By Erica D. Rowell
N E W Y O R K, November 1
Gebhard Sengmuller's head was spinning. He wanted to create a work of art that could visualize the gap between the first television broadcasts, circa 1930, and the advent of video recorders in 1958.
Maybe the evolution could be televised.
His brainstorm spawned the revolutionary VinylVideo, "something that could have recorded television back then with the technology that had been available then," says Sengmuller.
Picture a TV sitting next to a turntable. Then imagine placing the needle on a record, but rather than just hearing sounds, you see an image on the screen. Lift the needle, and the monitor goes blank. Place the needle anywhere on the record, and it picks up the video at that point. It was a wedding of art and technology.
Once Sengmuller had the concept, the next step was bringing it to life. The main challenge was how to fit a large, complex video signal, which has a very high bandwidth, into such a narrow bandwidth medium. In plain English, this means that the artist and his technical collaborators Martin Diamant and Gunter Erhart had to shrink the video so it could fit onto a record.
They started by sizing down the frame rate, turning standard 30 frames-per-second, American video into 8 fps. Then they switched from the more robust frequency modulation (fm) to the amplitude modulation (am). And finally, they translated pixels, the smallest units of a video image, into sound.
"It's very similar to what a fax machine does" said Sengmuller.
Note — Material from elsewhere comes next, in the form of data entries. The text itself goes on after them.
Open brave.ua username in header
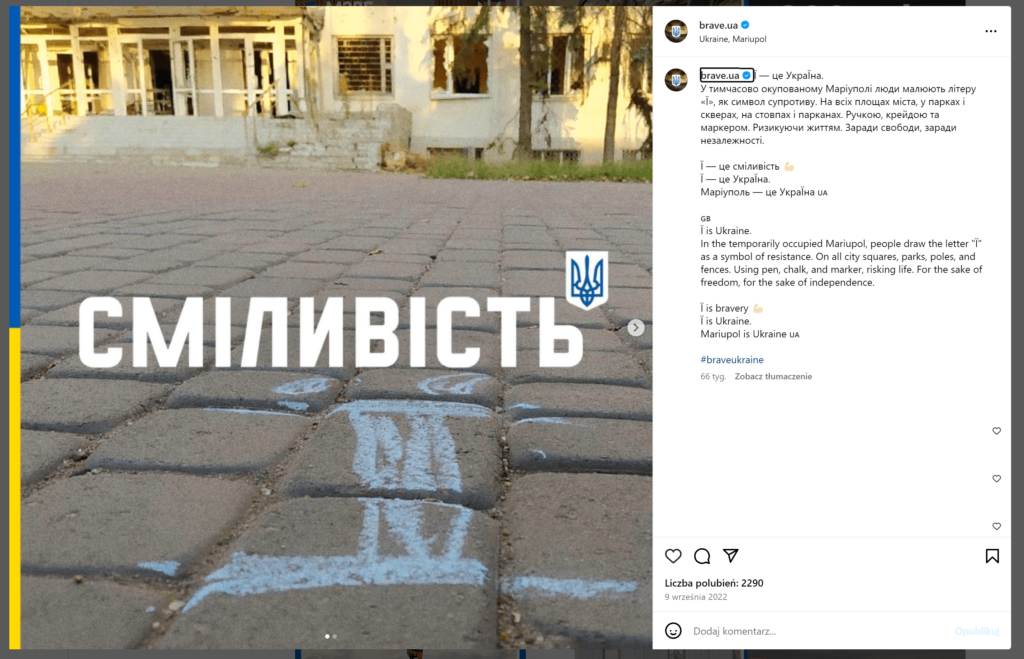Image resolution: width=1024 pixels, height=659 pixels. (x=718, y=25)
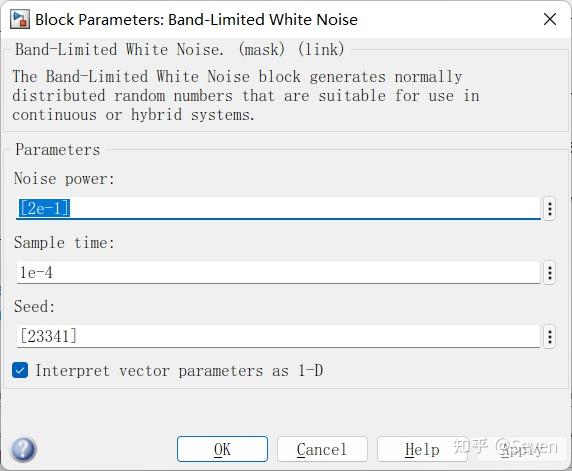The image size is (572, 471).
Task: Click inside the Seed field showing [23341]
Action: (x=278, y=336)
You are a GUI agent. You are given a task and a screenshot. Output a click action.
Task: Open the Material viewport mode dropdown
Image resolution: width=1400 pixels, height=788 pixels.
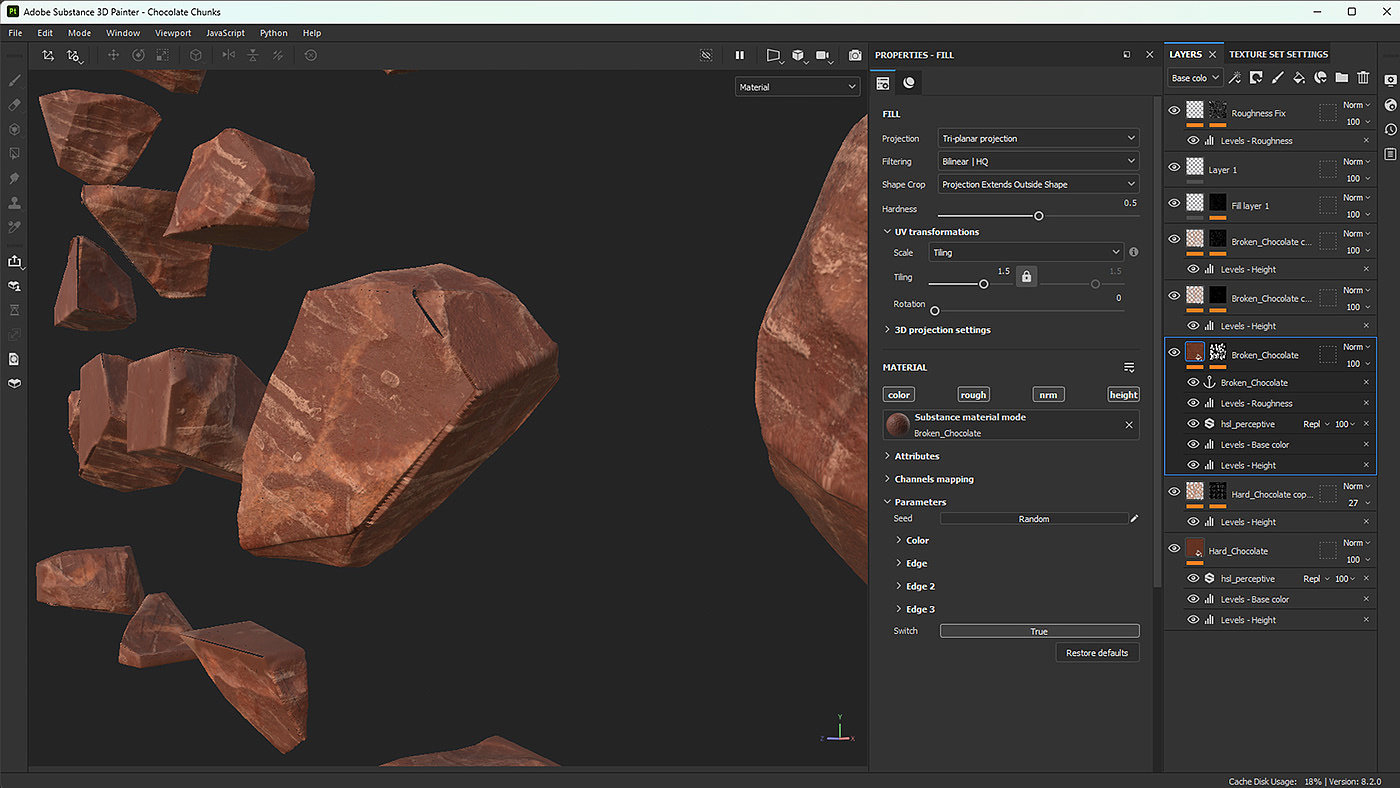pos(797,87)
Each pixel, a word that comes from the phrase "picture element," is assigned a number from 0 to 256, according to its shade of gray. Each gray level is assigned a sound level. For black, the sound is low, and for white, the sound is high.
Once the image and its many parts are translated into sounds, they can be pressed onto a vinyl long-playing record like ordinary audio. The playback, though, is anything but ordinary. Yes, it's blurry and low-tech, but the images are actually generated by a standard LP. All you need is a black and white TV set, a turntable, and Sengmuller's specially designed electronic black box that converts the audio signals back to video. Dubbed the VinylVideo Home Kit, it's certainly an eye-catcher, but you probably won't find it in living rooms across the country any time soon.
To compare it to a DVD or even a VHS wouldn't be fair and would be entirely missing the point. Finding a "missing link in media history" was Sengmuller's goal — not capturing and displaying high-resolution, crystal-clear images. After all, the system was invented in the pursuit of art.
"Through the decades and millenniums I have the feeling that art has always been interested in new, emerging technologies," said Sengmuller. "Like 12,000 years ago people found out that they could draw on cave walls, and 150 years ago people found out about photography."
"Through the decades and millenniums I have the feeling that art has always been interested in new, emerging technologies," said Sengmuller. "Like 12,000 years ago people found out that they could draw on cave walls, and 150 years ago people found out about photography."
Here, though, it's a clash between the old world and the new, and for some this mix of high-tech and low-tech doesn't quite gel with expectations.